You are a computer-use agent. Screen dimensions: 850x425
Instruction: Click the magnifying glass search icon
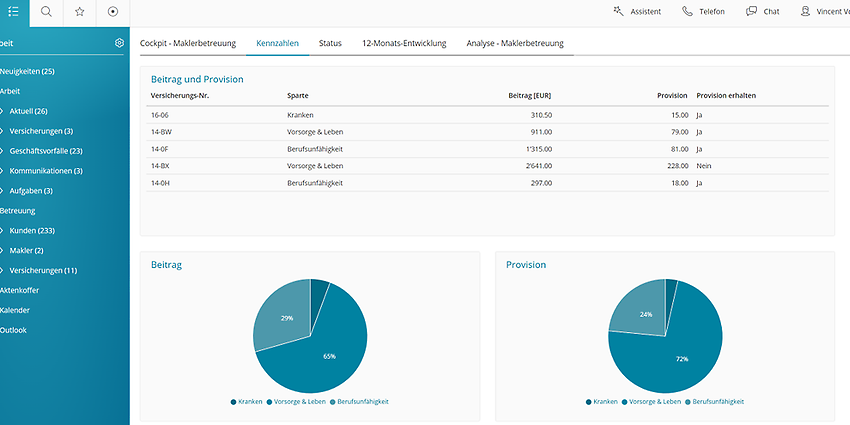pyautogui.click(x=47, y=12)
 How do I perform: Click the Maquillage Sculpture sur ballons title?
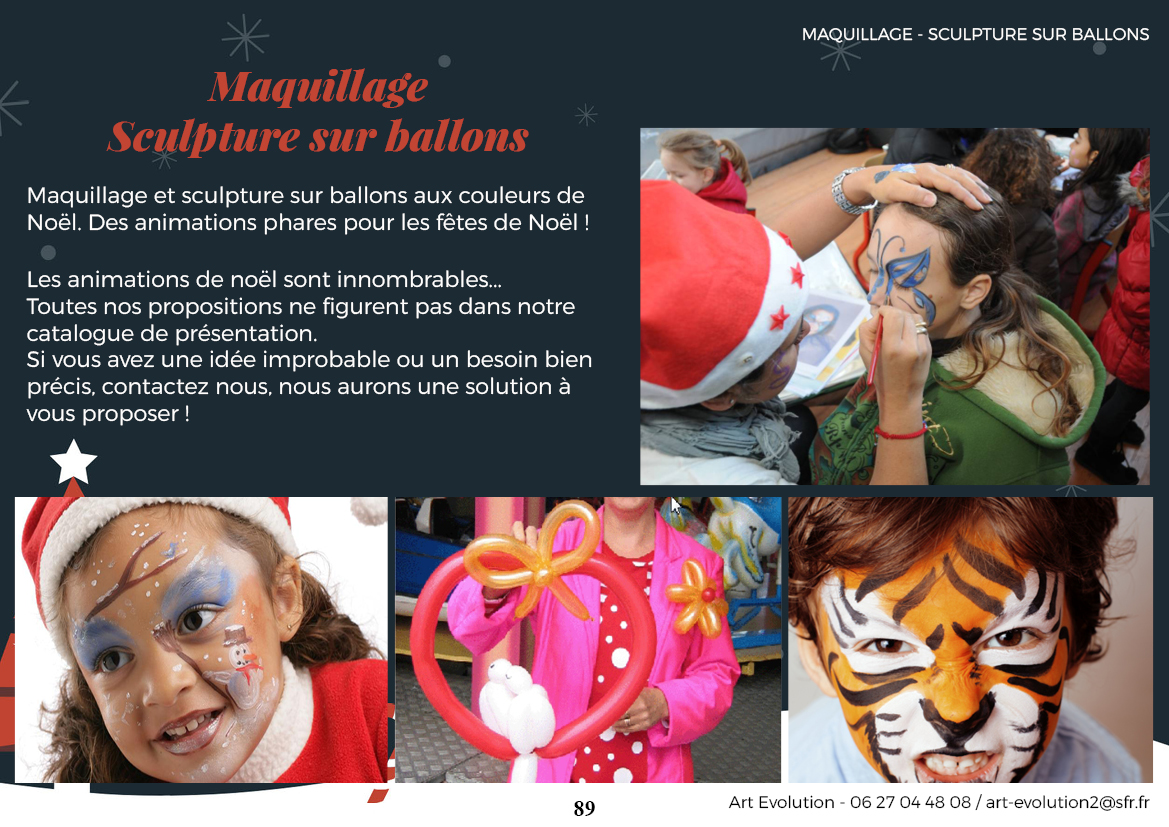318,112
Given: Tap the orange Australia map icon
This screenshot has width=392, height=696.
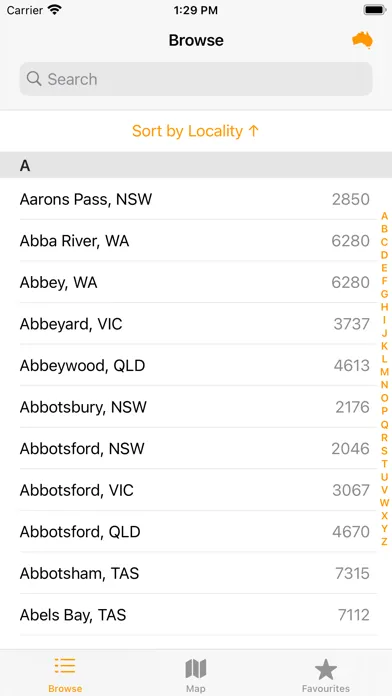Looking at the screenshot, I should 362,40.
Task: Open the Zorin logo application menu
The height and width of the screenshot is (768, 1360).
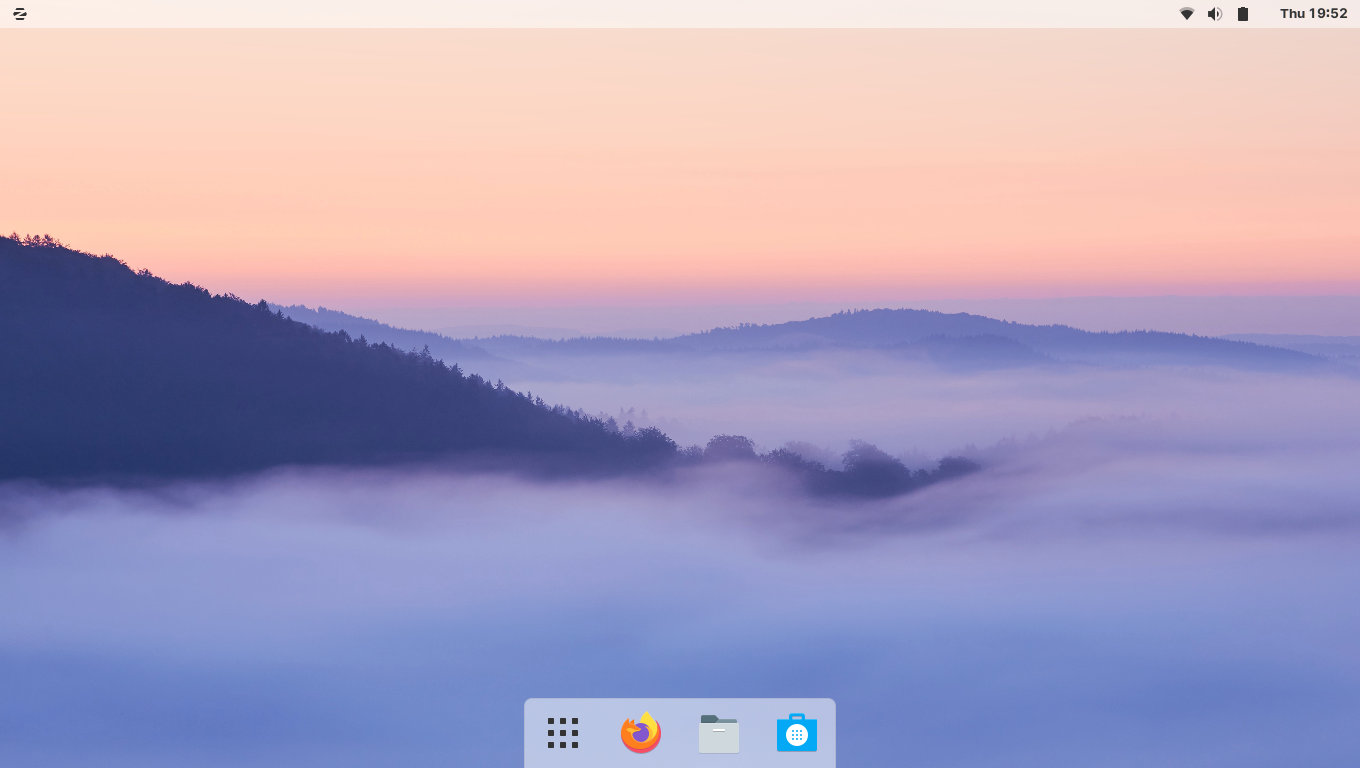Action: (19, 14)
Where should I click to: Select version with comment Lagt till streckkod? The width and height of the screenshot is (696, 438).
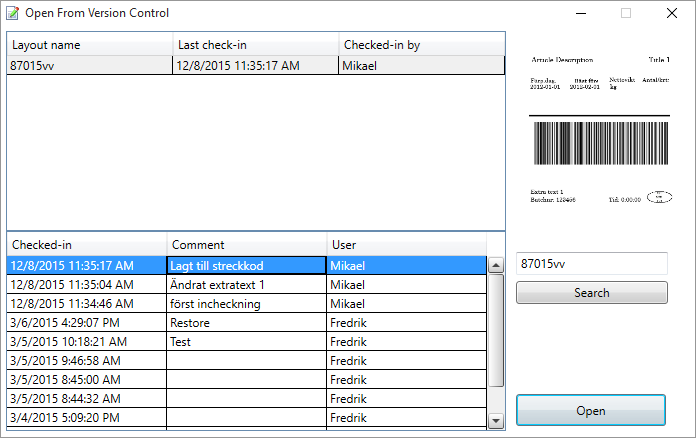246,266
______________________________
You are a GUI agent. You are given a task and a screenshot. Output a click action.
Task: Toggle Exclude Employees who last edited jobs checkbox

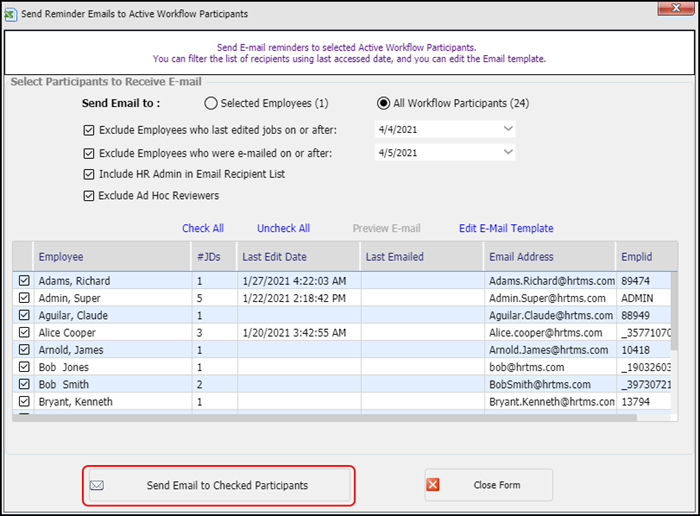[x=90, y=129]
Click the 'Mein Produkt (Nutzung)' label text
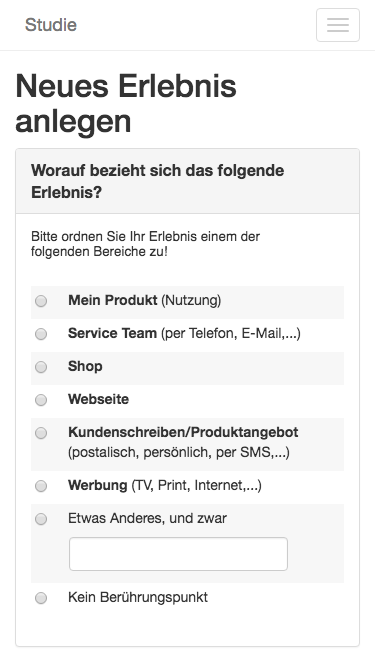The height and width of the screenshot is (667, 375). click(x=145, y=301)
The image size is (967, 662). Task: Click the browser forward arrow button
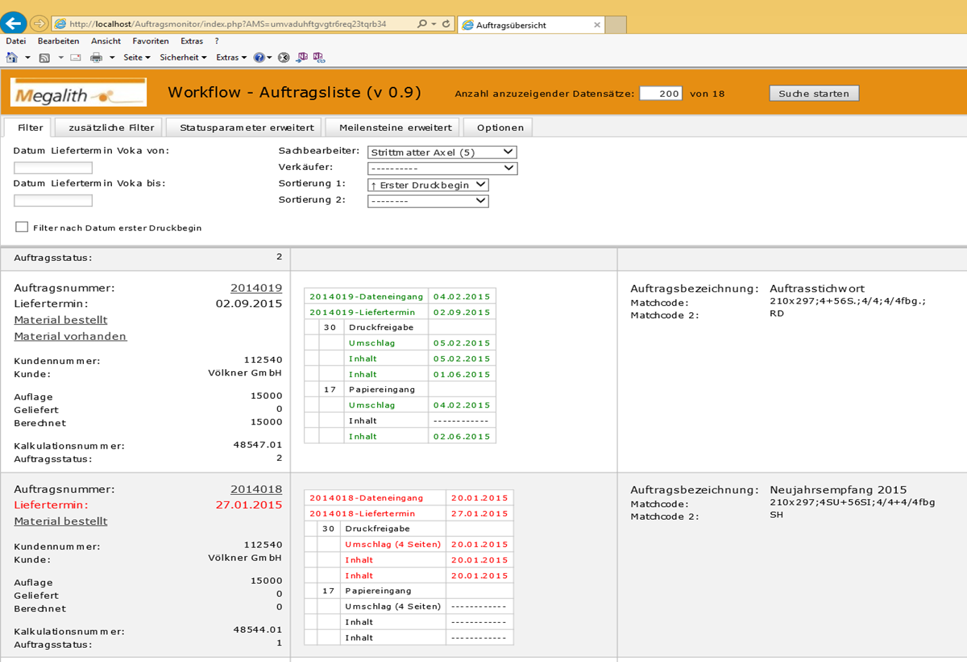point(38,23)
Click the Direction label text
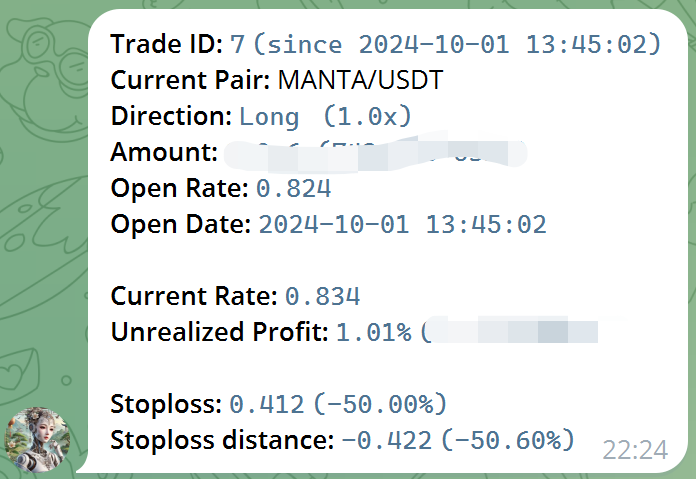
______________________________
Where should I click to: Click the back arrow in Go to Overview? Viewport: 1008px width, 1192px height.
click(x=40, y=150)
______________________________
When a line in the listing above holds the word "agent", copy it.

You are a computer-use agent. Screen dimensions: 850x425
You are a GUI agent. You are given a task and a screenshot. Output a click action.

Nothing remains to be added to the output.